§ **Given exercise**
Reproduce every item below word for word, leaving the pictures out of your copy.

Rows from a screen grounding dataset
=====

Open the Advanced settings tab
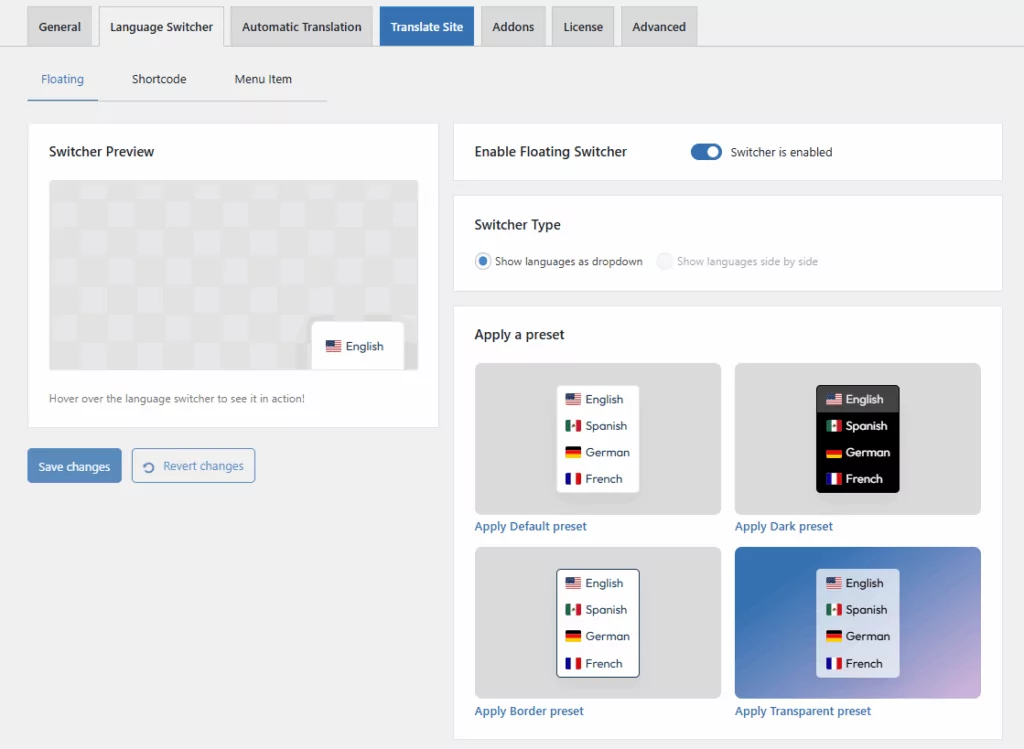Screen dimensions: 1024x749 point(658,27)
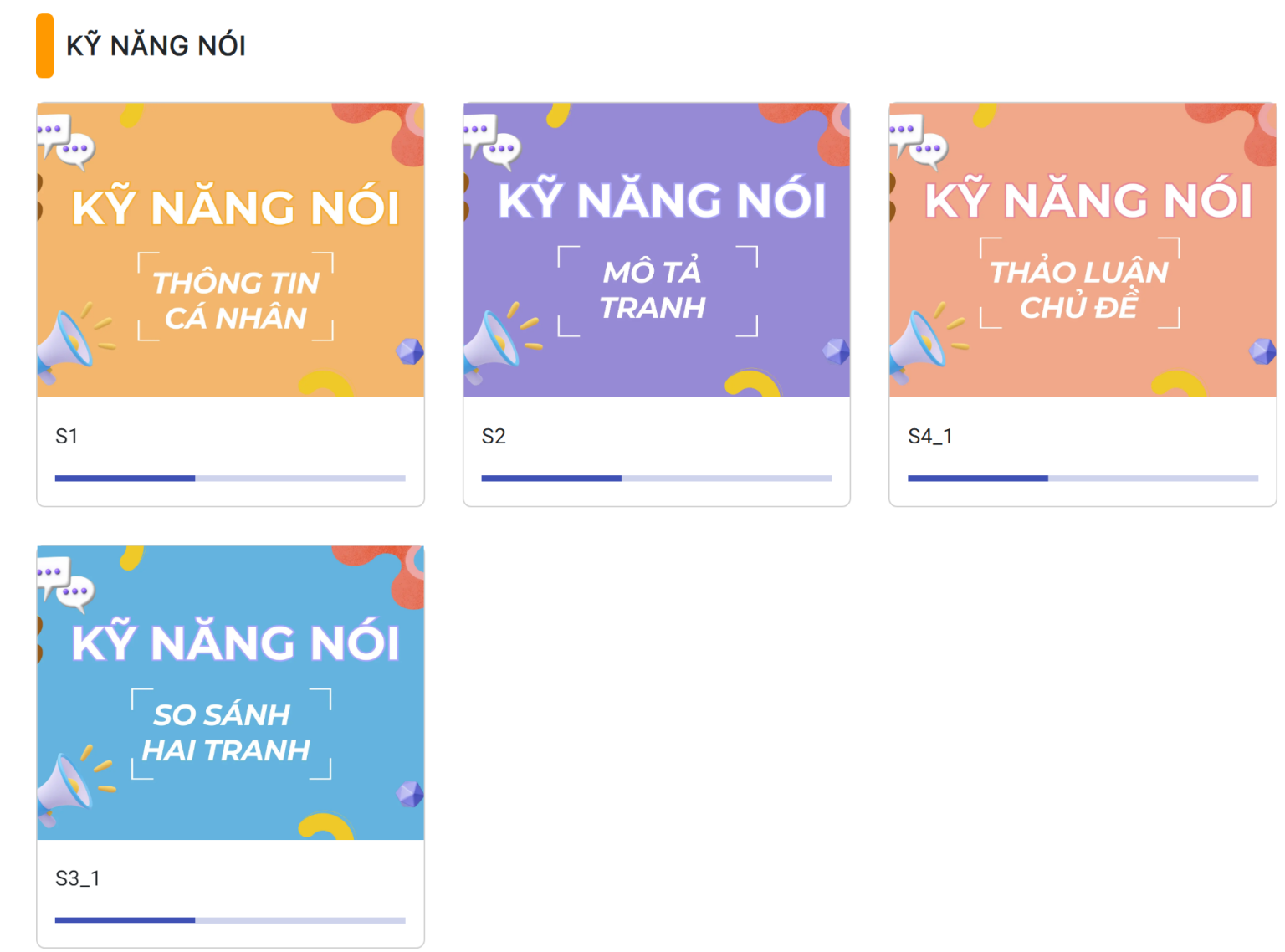Select the S3_1 lesson label
Image resolution: width=1285 pixels, height=952 pixels.
pyautogui.click(x=77, y=878)
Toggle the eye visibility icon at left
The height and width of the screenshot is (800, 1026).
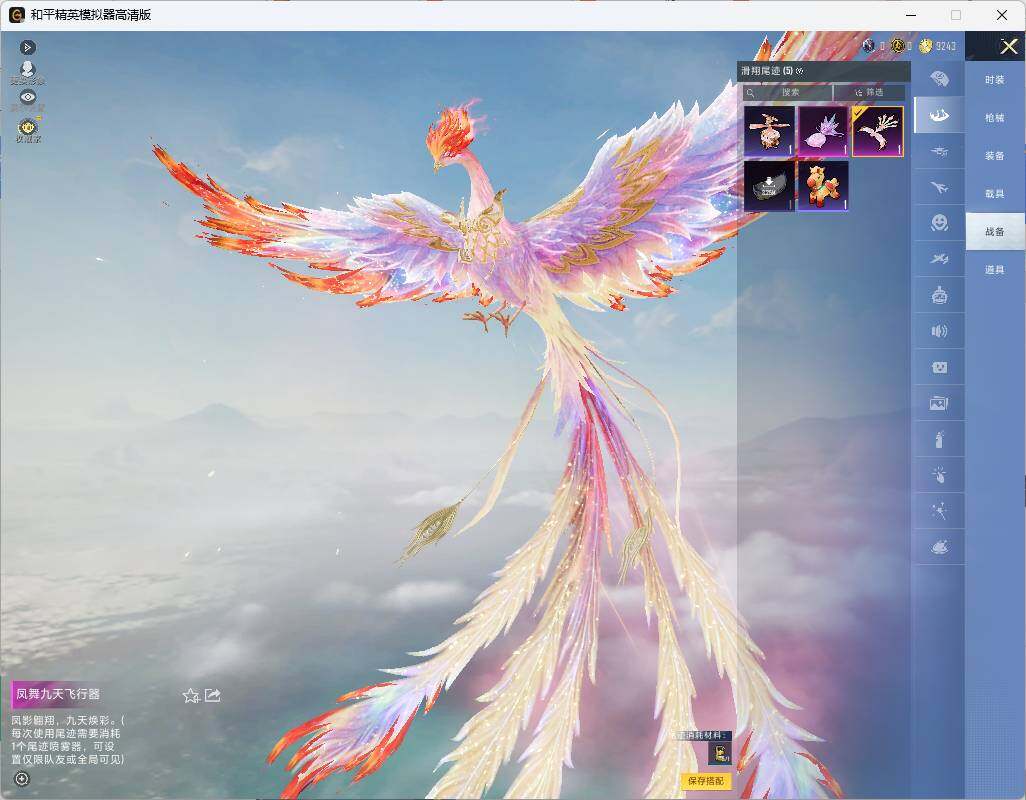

=====

§ **Response to the exercise**
Open the Advanced settings tab
Screen dimensions: 1024x749 point(658,27)
Select the S3_1 lesson label
Image resolution: width=1285 pixels, height=952 pixels.
pyautogui.click(x=77, y=878)
Toggle the eye visibility icon at left
The height and width of the screenshot is (800, 1026).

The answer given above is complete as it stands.